Speaking of the ride, this car does. It's not uncomfortable over imperfections, but it doesn't provide over the top ride quality that makes it worthy of praise, even with an all-new platform featuring independent rear suspension. It's not going to bother you with how it rides, but it didn't leave me impressed, either. The steering, however, actually feels pretty direct. That's not really a goal for a car like this, but it's nice to see. As I mentioned, the wheel does feel a bit big. It's also hard to get it positioned exactly where you want it, even though it tilts and telescopes.
As a result of the acceptable if not incredible ride, disc brakes at every corner, and steering that is surprisingly communicative, the car feels nimble and throwable. Once again, it's hard to have any fun in this car because of the transmission, but if it were offered with something else, the Sentra SR would be a fine compact sedan for a twisty road—certainly more fun to drive than any of its CUV counterparts.

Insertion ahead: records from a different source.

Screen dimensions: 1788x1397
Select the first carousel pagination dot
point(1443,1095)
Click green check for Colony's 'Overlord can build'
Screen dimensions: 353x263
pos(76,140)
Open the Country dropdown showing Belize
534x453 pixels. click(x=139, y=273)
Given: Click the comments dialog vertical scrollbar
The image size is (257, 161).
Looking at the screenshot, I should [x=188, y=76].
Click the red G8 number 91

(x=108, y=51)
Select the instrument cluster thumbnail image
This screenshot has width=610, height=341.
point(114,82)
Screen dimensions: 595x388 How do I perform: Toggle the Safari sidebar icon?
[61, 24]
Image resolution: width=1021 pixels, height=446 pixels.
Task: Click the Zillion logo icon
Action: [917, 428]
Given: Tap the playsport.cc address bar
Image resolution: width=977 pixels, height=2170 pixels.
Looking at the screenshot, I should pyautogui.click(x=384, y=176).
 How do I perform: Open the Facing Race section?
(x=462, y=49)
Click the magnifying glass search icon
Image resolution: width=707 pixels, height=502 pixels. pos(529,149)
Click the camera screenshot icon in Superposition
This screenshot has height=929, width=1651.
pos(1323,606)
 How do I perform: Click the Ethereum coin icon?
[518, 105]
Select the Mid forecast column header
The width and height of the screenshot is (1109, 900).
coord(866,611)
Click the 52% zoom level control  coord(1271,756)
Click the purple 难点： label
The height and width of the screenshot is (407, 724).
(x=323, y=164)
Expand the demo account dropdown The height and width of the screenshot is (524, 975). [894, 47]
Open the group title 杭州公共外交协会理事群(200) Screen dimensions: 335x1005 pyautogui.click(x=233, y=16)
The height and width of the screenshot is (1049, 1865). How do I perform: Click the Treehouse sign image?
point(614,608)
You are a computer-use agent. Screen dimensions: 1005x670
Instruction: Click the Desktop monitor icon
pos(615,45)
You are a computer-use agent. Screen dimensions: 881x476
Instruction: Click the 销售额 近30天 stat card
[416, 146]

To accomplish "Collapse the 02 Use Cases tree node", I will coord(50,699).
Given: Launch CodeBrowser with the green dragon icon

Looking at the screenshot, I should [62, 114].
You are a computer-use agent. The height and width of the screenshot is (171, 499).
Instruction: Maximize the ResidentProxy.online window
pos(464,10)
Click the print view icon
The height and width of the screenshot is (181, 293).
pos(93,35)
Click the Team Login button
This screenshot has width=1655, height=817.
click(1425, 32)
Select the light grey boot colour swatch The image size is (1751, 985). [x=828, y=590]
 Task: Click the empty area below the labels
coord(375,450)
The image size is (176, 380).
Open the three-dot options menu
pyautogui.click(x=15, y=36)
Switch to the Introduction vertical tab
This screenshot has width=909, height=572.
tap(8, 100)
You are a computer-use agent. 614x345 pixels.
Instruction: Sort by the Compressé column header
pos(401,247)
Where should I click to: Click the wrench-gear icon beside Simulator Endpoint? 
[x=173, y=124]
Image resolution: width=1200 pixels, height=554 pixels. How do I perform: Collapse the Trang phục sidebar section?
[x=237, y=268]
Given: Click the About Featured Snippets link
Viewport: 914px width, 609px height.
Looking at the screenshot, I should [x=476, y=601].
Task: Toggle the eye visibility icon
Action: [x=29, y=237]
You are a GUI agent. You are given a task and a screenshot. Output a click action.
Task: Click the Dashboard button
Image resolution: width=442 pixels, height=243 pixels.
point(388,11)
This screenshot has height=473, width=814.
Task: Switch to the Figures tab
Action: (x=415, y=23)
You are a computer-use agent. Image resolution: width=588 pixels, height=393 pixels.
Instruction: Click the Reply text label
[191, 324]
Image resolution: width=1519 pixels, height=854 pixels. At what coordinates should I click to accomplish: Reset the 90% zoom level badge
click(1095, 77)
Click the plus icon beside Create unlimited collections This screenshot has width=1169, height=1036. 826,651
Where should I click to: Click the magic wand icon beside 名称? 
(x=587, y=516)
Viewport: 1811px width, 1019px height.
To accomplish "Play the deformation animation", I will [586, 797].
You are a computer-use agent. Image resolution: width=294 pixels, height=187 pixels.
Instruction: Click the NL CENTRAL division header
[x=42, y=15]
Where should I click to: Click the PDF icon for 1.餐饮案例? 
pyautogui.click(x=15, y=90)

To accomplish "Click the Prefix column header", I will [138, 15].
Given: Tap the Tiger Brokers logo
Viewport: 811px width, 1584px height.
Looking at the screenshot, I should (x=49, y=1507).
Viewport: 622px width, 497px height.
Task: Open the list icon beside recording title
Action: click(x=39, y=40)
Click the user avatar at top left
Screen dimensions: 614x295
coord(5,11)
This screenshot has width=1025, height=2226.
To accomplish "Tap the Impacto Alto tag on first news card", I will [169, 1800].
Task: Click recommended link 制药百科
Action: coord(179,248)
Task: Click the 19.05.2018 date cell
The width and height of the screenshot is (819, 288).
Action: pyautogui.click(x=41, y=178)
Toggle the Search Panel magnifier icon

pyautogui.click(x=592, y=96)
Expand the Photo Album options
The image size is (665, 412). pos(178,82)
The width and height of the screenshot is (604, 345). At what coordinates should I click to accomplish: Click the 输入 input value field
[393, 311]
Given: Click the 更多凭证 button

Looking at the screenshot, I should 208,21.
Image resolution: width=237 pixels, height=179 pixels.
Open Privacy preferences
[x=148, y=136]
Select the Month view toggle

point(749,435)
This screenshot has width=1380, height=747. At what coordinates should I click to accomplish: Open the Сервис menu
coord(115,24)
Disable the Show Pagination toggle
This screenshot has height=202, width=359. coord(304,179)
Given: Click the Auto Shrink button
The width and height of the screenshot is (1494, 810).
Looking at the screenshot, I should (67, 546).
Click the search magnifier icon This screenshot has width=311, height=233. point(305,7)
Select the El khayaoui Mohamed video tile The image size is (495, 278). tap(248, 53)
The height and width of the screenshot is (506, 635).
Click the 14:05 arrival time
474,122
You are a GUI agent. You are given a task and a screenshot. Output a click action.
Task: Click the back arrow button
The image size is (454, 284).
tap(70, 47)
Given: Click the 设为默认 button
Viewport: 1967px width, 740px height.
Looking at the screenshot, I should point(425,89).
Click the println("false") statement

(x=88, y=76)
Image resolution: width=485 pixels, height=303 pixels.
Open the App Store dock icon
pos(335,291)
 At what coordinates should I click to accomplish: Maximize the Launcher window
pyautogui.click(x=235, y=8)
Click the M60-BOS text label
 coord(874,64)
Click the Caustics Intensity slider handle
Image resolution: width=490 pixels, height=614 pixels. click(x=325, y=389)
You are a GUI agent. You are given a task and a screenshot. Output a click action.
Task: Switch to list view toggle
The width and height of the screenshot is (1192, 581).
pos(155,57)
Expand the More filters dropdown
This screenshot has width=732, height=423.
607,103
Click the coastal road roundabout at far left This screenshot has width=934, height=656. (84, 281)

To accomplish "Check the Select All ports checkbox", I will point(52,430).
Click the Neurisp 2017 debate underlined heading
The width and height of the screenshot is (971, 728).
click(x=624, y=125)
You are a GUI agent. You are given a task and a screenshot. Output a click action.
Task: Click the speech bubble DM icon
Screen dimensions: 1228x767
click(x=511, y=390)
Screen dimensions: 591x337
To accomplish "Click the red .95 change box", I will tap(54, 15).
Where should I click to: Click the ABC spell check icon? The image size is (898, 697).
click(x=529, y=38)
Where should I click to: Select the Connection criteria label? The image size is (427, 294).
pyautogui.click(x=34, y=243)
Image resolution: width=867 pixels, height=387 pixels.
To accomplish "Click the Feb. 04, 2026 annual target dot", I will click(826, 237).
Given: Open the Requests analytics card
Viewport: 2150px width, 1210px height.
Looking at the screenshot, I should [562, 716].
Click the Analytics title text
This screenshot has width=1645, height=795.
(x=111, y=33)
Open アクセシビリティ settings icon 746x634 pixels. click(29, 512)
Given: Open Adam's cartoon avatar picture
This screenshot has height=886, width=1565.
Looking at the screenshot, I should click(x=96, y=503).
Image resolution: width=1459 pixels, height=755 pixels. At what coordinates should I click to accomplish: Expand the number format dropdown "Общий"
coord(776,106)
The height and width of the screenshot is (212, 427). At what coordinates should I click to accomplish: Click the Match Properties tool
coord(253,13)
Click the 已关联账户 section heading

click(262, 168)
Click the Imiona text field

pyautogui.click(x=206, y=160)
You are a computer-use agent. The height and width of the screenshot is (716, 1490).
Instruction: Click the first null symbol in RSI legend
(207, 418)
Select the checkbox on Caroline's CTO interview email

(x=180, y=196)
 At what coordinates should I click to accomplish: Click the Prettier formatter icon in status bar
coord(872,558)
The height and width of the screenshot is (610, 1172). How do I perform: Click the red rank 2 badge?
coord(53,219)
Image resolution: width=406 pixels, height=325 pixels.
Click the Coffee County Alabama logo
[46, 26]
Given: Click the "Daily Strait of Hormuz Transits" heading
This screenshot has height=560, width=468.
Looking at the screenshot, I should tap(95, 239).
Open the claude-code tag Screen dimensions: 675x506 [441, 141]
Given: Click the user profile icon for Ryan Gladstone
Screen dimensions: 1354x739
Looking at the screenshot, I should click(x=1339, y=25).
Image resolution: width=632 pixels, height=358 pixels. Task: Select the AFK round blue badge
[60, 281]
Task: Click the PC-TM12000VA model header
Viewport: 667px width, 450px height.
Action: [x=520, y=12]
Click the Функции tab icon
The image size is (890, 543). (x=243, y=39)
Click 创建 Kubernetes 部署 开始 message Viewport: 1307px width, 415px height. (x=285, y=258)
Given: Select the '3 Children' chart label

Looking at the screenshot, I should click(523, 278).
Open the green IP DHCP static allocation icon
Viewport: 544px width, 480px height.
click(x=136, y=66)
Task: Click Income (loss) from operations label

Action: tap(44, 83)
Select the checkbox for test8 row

Overall, the Sentra doesn't quite measure up to others in the segment. When the new 2022 Honda Civic comes out, it's not gonna be good news for this car, and competition from Hyundai and Kia gets better and better every product cycle. If it was between this and a Civic, the decision would be pretty easy. That being said, if you still want one of these, get the cheapest one possible. If you can live without heated seats or a heated steering wheel, that's for the best. At its base price—or even a base SR trim—this car isn't bad. But even once you get into the mid-twenties, that value really begins to fall apart. Parts of the interior just feel a little too cheap to get used to.
And that leads to another question, which is, even if you wanted to pay as much as somebody theoretically would for my test car, you enter the territory of other better cars, even within Nissan's own lineup. Vehicles like the Kicks, Rogue Sport, or even a full-fledged Rogue. If you're going to lease or finance a new Nissan, does that little extra payment really make that much of a difference? I'll answer my own question and tell you no, it definitely doesn't.
And don't give me this "oh, a cheap car feels cheap, I'm stunned!" attitude in the comments. Other companies do cheap cars better, especially in 2021. Small, cheap cars are better than they've ever been. If key parts of this car like the seats, switchgear, and transmission get updated in the facelift, then this thing would be worth buying, even for 26 grand.
As it sits, though? It's a day late and more than a few dollars short.
Do you have any additional questions about the 2021 Nissan Sentra? Send me a message: [email protected]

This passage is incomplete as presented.